Jakarta, Klikaktual.com - Keputusan Bupati Pati Sudewo untuk membatalkan kenaikan Pajak Bumi dan Bangunan Perdesaan dan Perkotaan (PBB-P2) sebesar 250% langsung menjadi topik hangat di tengah masyarakat.
Langkah ini diambil setelah gelombang protes dan penolakan dari warga yang merasa keberatan dengan lonjakan pajak yang dinilai memberatkan.
Sebelumnya, kenaikan PBB-P2 tersebut dimaksudkan untuk menambah pendapatan asli daerah (PAD) Kabupaten Pati. Kenaikan signifikan ini diproyeksikan mampu mendanai berbagai proyek infrastruktur dan perbaikan fasilitas publik. Namun, tingginya persentase kenaikan memicu keresahan, terutama bagi pemilik tanah dan rumah dengan nilai jual objek pajak (NJOP) yang cukup tinggi.
Baca Juga: Tayang di Bioskop Indonesia, Ini Sinopsis Film My Daughter is a Zombie
Bupati Sudewo akhirnya mengumumkan pembatalan kebijakan tersebut. Tarif PBB-P2 resmi dikembalikan ke angka seperti tahun 2024. Dalam pernyataannya, ia menegaskan pemerintah daerah tidak ingin kebijakan ini justru menambah beban ekonomi masyarakat di tengah situasi harga kebutuhan pokok yang masih fluktuatif.
Selain membatalkan kenaikan tarif, pemerintah Kabupaten Pati juga berjanji mengembalikan kelebihan pembayaran PBB kepada warga yang sudah telanjur membayar sesuai tarif baru. Proses pengembalian ini akan dilakukan melalui mekanisme yang diatur oleh Badan Pengelolaan Keuangan dan Aset Daerah (BPKAD) bekerja sama dengan para kepala desa.

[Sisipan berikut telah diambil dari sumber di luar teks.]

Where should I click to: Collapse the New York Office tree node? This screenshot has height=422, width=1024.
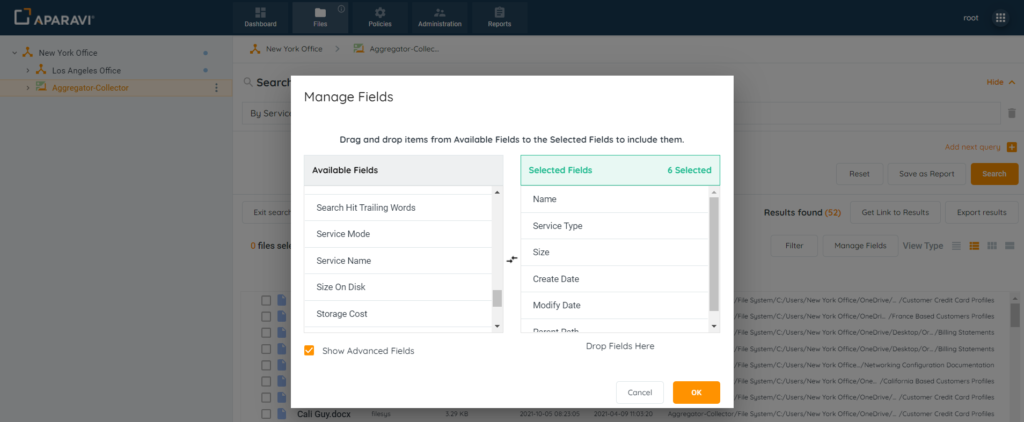(x=14, y=53)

Kebijakan ini disambut positif oleh masyarakat. Banyak warga yang mengaku lega karena beban pajak mereka kembali normal. Sejumlah kelompok warga bahkan menyatakan terima kasih kepada Bupati karena mau mendengarkan aspirasi rakyat. Media sosial pun dipenuhi komentar yang memuji langkah cepat pemerintah daerah.
Baca Juga: Roy Jones Jr : Conor Benn Berpeluang Tumbangkan Chris Eubank di Laga Kedua
Namun, di balik kabar gembira ini, terdapat konsekuensi yang harus dihadapi. Penarikan kembali kenaikan PBB-P2 membuat proyeksi pendapatan daerah menurun drastis. Dampaknya, beberapa proyek pembangunan yang telah direncanakan dalam Perubahan APBD 2025 harus ditunda.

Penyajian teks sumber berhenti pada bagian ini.